2.6 丙泊酚對(duì)HIF-1α 影響

I/R 損傷之后大鼠肝臟勻漿液中HIF-1α 蛋白表達(dá)增加，丙泊酚處理之后逆轉(zhuǎn)這種增加（圖6A）。HIF-1α 兩個(gè)靶基因 TfR 與 HO-1 在 I/R 損傷之后表達(dá)均上調(diào)（P 均<0.05），而丙泊酚麻醉之后卻沒(méi)有表達(dá)上調(diào)（圖6B、6C）。

3 討論

肝臟移植和主要的肝臟切除術(shù)可能導(dǎo)致急性慢性肝臟病變，可能是由于缺血再灌注損傷。

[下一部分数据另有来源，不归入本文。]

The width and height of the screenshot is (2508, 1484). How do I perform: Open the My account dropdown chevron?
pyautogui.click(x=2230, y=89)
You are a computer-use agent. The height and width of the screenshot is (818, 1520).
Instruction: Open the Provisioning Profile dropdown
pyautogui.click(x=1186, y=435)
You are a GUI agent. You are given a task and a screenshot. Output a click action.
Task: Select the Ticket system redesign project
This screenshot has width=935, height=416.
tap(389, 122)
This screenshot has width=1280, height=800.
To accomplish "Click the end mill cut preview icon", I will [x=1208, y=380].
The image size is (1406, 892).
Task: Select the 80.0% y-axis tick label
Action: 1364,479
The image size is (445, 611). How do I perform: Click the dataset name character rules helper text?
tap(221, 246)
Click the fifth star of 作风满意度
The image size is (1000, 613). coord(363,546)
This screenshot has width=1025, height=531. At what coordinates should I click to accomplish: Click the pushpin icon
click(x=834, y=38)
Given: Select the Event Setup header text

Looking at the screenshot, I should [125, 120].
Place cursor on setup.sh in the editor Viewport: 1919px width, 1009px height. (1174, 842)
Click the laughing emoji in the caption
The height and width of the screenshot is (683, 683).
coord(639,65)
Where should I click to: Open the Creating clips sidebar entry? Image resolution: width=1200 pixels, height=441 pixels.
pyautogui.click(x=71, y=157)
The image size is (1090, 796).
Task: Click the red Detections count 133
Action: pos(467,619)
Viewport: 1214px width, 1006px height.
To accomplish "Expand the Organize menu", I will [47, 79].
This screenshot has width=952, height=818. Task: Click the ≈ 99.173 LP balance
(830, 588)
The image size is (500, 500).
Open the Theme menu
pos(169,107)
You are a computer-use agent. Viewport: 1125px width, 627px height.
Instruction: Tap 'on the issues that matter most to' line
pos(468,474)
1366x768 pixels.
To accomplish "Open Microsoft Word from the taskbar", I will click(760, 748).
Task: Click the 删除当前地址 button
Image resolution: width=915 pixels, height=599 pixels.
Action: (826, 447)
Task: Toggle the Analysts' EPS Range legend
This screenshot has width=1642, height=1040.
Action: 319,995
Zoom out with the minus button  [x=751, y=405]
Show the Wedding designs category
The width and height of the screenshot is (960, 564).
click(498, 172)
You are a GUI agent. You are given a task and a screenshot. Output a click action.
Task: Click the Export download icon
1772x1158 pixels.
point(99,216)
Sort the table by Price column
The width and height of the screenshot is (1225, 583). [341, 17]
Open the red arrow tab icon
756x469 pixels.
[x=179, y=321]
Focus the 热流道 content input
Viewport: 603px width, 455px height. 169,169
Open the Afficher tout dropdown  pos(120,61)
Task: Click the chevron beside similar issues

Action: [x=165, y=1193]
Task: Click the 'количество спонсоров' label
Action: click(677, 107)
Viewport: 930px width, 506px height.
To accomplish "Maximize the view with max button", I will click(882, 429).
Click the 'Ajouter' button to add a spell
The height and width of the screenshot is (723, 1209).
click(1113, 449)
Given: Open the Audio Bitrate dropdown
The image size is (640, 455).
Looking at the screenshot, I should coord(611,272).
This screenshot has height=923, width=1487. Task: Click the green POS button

低氧肝臟中細(xì)胞損傷會(huì)被血流再灌注與氧氣再次輸送加劇損傷[5]。在手術(shù)中將肝臟缺血再灌注副作用降低到最小尤為重要。因此，探索預(yù)防生物化學(xué)因子介導(dǎo)的缺血再灌注損傷的方法仍然是一個(gè)亟待解決的問(wèn)題。肝臟缺血再灌注模型有助于我們了解再灌注時(shí)早期自由基釋放觸發(fā)了一系列細(xì)胞反應(yīng)導(dǎo)致炎癥和細(xì)胞死亡[6]。線粒體最容易受到自由基攻擊，在肝臟損傷時(shí)可能導(dǎo)致功能紊亂[7]。受到破壞的線粒體可能反過(guò)來(lái)產(chǎn)生明顯的ROS，再激發(fā)一系列與肝臟缺血再灌注損傷有關(guān)的級(jí)聯(lián)反應(yīng)[8]。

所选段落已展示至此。